Mit einem Metalldetektor und fest auf den Boden gehefteten Augen dürfte man die wahren Schätze des Baix Empordà wohl nur schwerlich entdecken. Kein Wunder, wirkt der Mann ein wenig frustriert, dem sonnigen Wetter zum Trotz. Wäre die Luft nur ein bisschen wärmer, ich selbst würde es an diesem Ort zwischen «mar y muntanya» jetzt wohl machen wie Josep Pla: «Eine der grössten Freuden ist es, sich nach dem Essen für ein paar Stunden in den Schatten eines Bootes zu legen. Nachmittags um zwei Uhr hat dieser Schatten eine bräunliche Farbe und ist nur ein paar Handspannen breit [. . .]. Das Ganze ist so einfach, und inmitten der brennenden Raserei ist der Schatten so kühl, dass eine herrliche Schläfrigkeit in dich eindringt, eine organische Vagheit dein Inneres befällt.»

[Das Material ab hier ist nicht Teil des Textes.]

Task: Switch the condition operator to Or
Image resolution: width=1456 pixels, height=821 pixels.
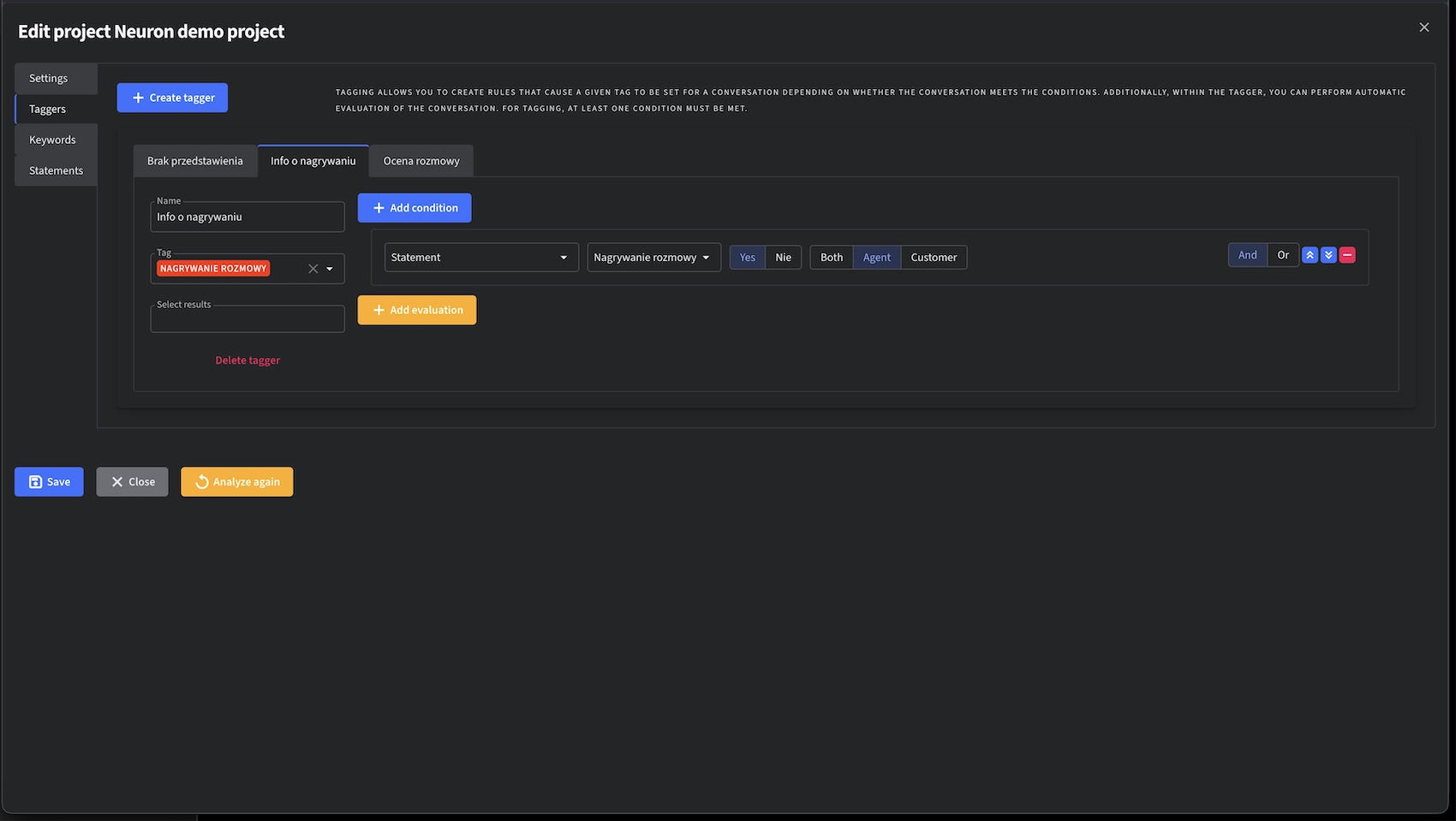Action: click(1282, 255)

Zutaten (für 2 bis 4 Personen)

  • 50 ml Olivenöl für das Soffritto
  • 1 kg Zwiebeln, fein gehackt
  • 1 TL Salz
  • 1 EL Tomatenmark
  • 100 ml Rotwein
  • 2 EL Olivenöl für das Anbraten
  • 150 g Hals vom Schwein, in Stücken
  • 1 TL Salz
  • 100 g Schweinsbratwurst, in ­Stücken, eher dünne Sorte
  • 200 g Mittelkornreis (Bomba, Carnaroli, Arborio)
  • 150 g Sepia, geputzt, in Stücken
  • 4 Knoblauchzehen, mit Schale
  • 1 TL Pimentón de la Vera (geräuchertes Paprikapulver)
  • 750 ml Fischfond, heiss
  • 2 frische Lorbeerblätter
  • 20 Vongole mit Schale (200 g), geputzt
  • 8 frische Garnelen (240 g), ganz
  • 1 Knoblauchzehe, fein gehackt
  • 2 EL Petersilie, gehackt
  • 1 TL schwarzer Pfeffer
  • 1 EL Olivenöl zum Beträufeln

Zubereitung (Kochzeit 90 Minuten)

  • 50 ml Olivenöl in einer Pfanne erwärmen, Zwiebeln und 1 TL Salz beigeben, unter häufigem Rühren glasig dünsten.
  • Tomatenmark einrühren und leicht anziehen lassen, mit Rotwein ablöschen und auf eher kleiner Flamme unter gelegentlichem Rühren etwa 50 Minuten köcheln, bis die Masse eine dunkle Farbe und die Konsistenz einer altmodischen Konfitüre hat.
  • 2 EL Öl in einer schweren (gusseisernen) Kasserolle erwärmen, Schweinehals mit 1 TL Salz bestäuben und gut anbraten. Nach einigen Minuten die Wurst dazulegen und mitbraten.
  • Reis, Tintenfisch, Paprikapulver, ganze Knoblauchzehen und geschmorte Zwiebeln in den Topf geben, Fischfond angiessen, Lorbeerblätter beigeben, aufkochen, Hitze reduzieren, 15 Minuten ohne Deckel köcheln lassen, möglichst nicht umrühren. In einer Pfanne mit dickem Boden sollte die Masse nicht ansitzen.
  • Muscheln in den heissen Reis stecken. Garnelen auflegen und leicht in die Masse drücken. Knoblauch, Petersilie und Pfeffer aufstreuen. Alles 3 bis 5 Minuten köcheln, bis sich die Muscheln geöffnet haben. Man kann den Topf auch kurz zudecken, damit sich die Muscheln schneller aufgähnen.
  • Vor dem Essen ein paar Minuten stehen lassen. Zum Schluss mit etwas Olivenöl beträufeln.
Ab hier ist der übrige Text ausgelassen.